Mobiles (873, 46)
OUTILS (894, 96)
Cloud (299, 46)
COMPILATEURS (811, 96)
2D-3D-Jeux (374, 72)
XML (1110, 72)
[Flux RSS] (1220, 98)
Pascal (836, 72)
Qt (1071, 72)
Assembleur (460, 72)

* [PROBLEM DETAILS] The answer must be the lines from the one containing "OUTILS (894, 96)" through the last line of the records, copied exactly, with nothing else.

* [THE ANSWER]
OUTILS (894, 96)
Cloud (299, 46)
COMPILATEURS (811, 96)
2D-3D-Jeux (374, 72)
XML (1110, 72)
[Flux RSS] (1220, 98)
Pascal (836, 72)
Qt (1071, 72)
Assembleur (460, 72)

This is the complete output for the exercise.